Engine idling - why it's so harmful and what's being doneWe would like to politely request that drivers of vehicles do not leave their engines idling outside school, as some do. This is not only environmentally not a good thing, but it is also bad for everyone’s health, particularly children. It’s also against the law.

Source, the RAC:

The Royal College of Physicians estimate 40,000 deaths a year in the UK are linked to air pollution, with engine idling contributing to this.

Idling means leaving a vehicle’s engine running while it is stationary.

While this is often because of everyday traffic, there are some instances – such as waiting for children outside schools and sitting in total gridlock – when idling is not necessary and should be avoided.

Idling increases the amount of exhaust fumes in the air.

These fumes contain a number of harmful gasses including carbon dioxide, which is bad for the environment and contributes towards climate change, as well as a range of other harmful gasses including nitrogen dioxide, carbon monoxide and hydrocarbons which are linked to asthma and other lung diseases.

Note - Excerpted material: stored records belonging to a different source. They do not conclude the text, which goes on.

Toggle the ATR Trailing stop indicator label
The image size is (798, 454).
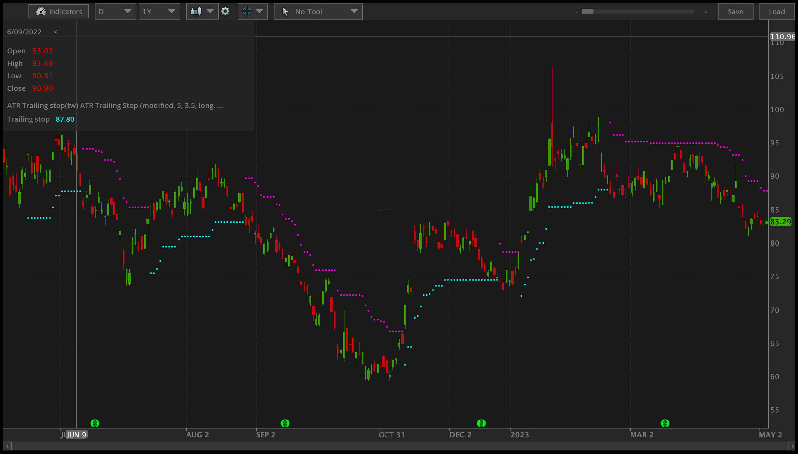[115, 105]
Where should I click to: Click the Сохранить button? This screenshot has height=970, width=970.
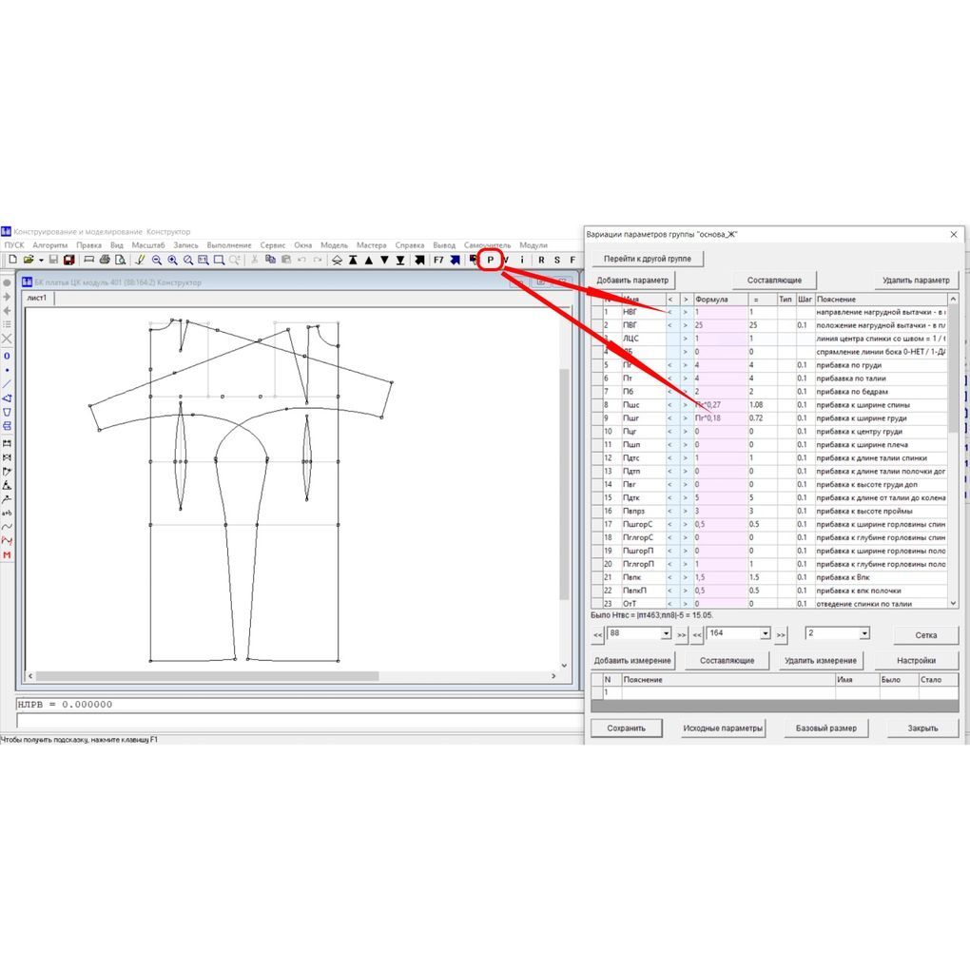pos(627,728)

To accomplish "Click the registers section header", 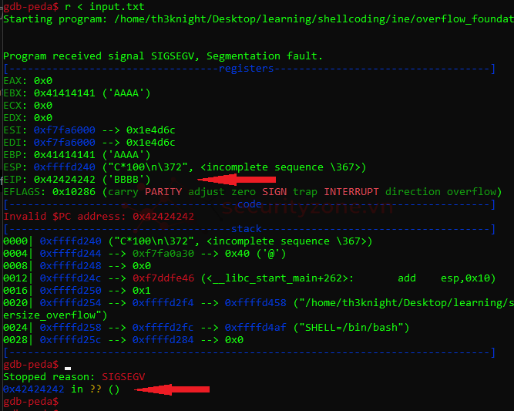I will 246,68.
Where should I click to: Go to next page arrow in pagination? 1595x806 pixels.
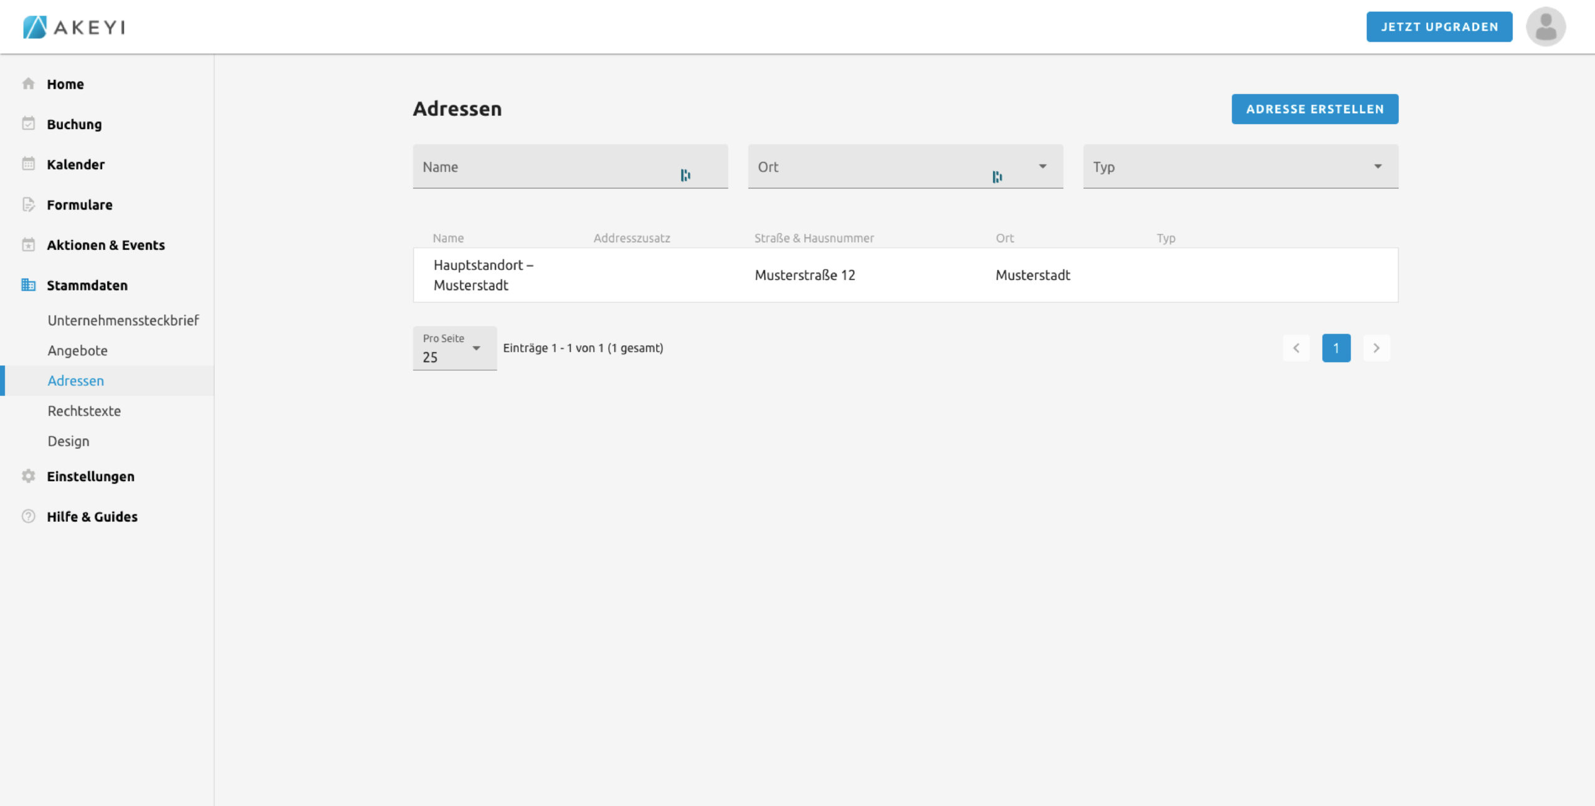pos(1376,348)
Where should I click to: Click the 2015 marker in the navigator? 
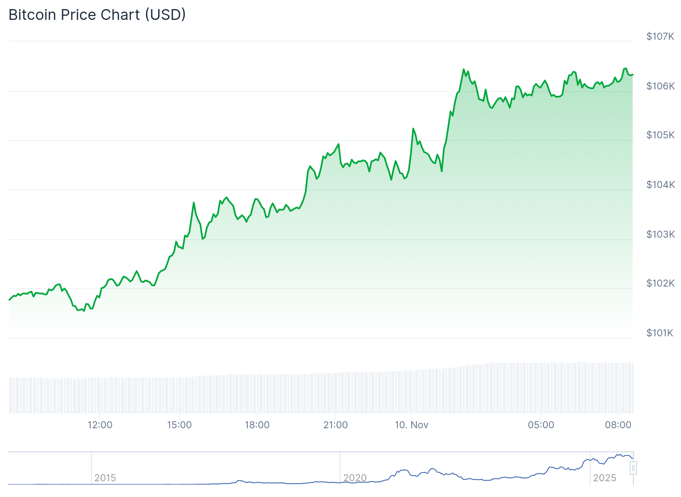[105, 478]
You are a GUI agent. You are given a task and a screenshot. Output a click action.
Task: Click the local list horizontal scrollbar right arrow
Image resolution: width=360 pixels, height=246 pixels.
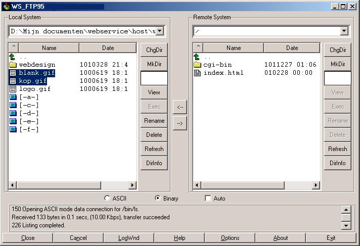133,186
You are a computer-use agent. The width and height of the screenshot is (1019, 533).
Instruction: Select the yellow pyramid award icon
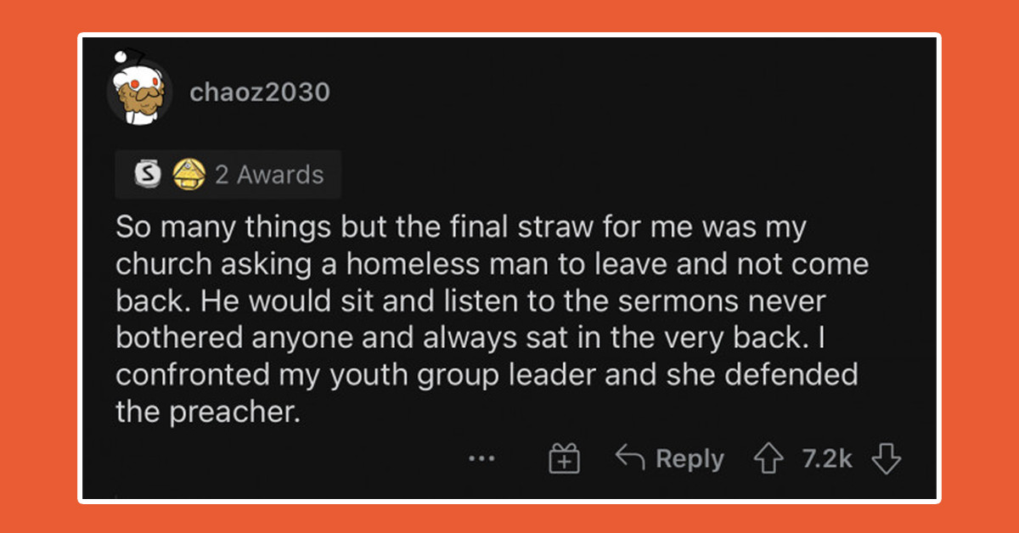(x=191, y=174)
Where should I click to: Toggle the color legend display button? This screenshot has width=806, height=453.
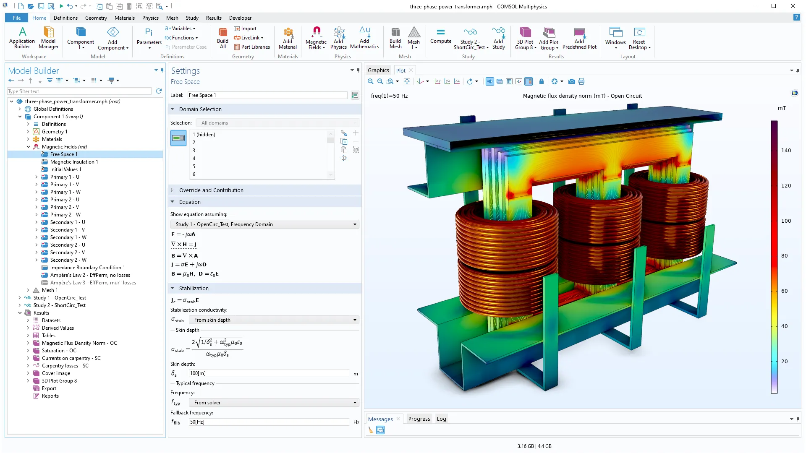point(529,81)
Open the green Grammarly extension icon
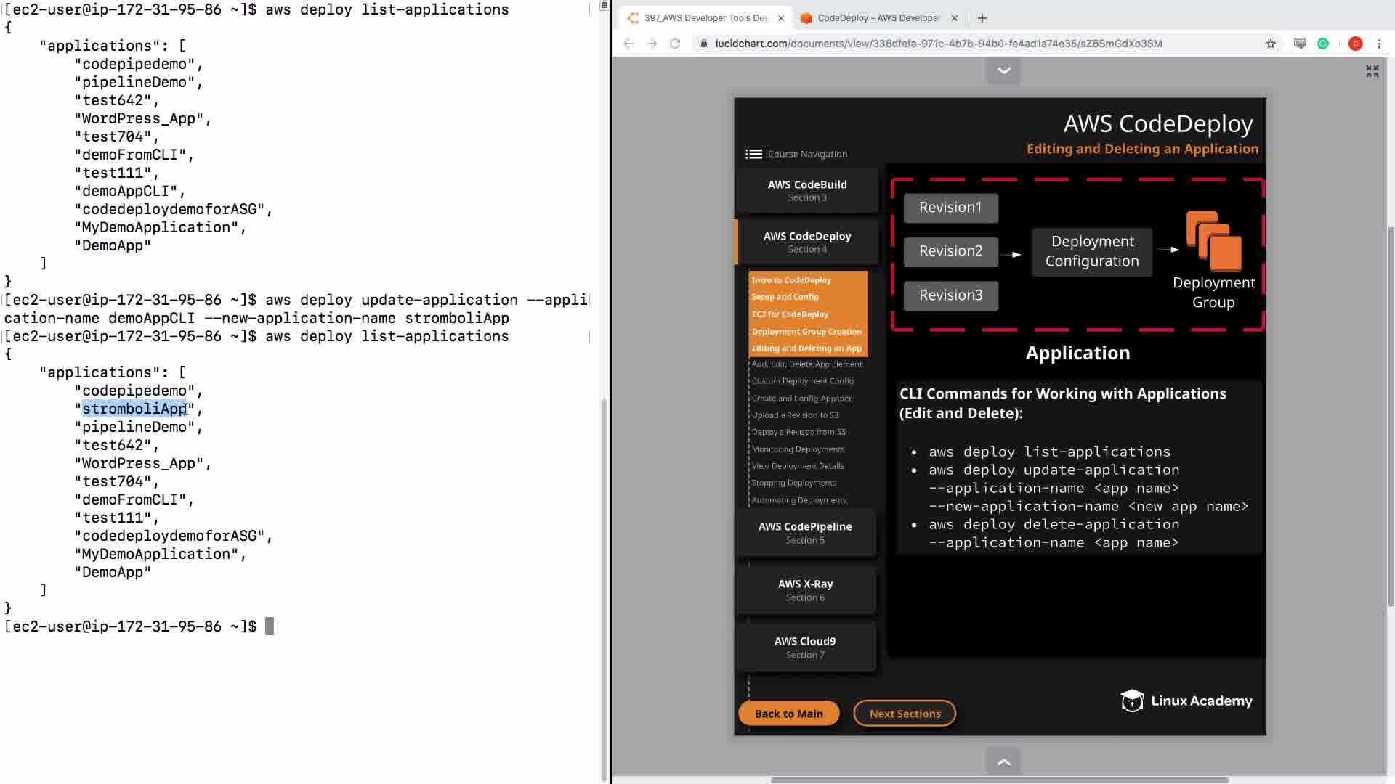The image size is (1395, 784). [x=1323, y=44]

Diesel vehicles are thought to be one of the biggest contributors to the problem.

Rule 123 of The Highway Code looks at ‘The Driver and the Environment’. It states that drivers must not leave a parked vehicle unattended with the engine running or leave a vehicle engine running unnecessarily while the vehicle is stationary on a public road.

Some local authorities charge a £20 fixed penalty notice (FPN) for emission offences and stationary idling under The Road Traffic (Vehicle Emissions) (Fixed Penalty) (England) Regulations 2002. There’s potential for the fine to increase to £801.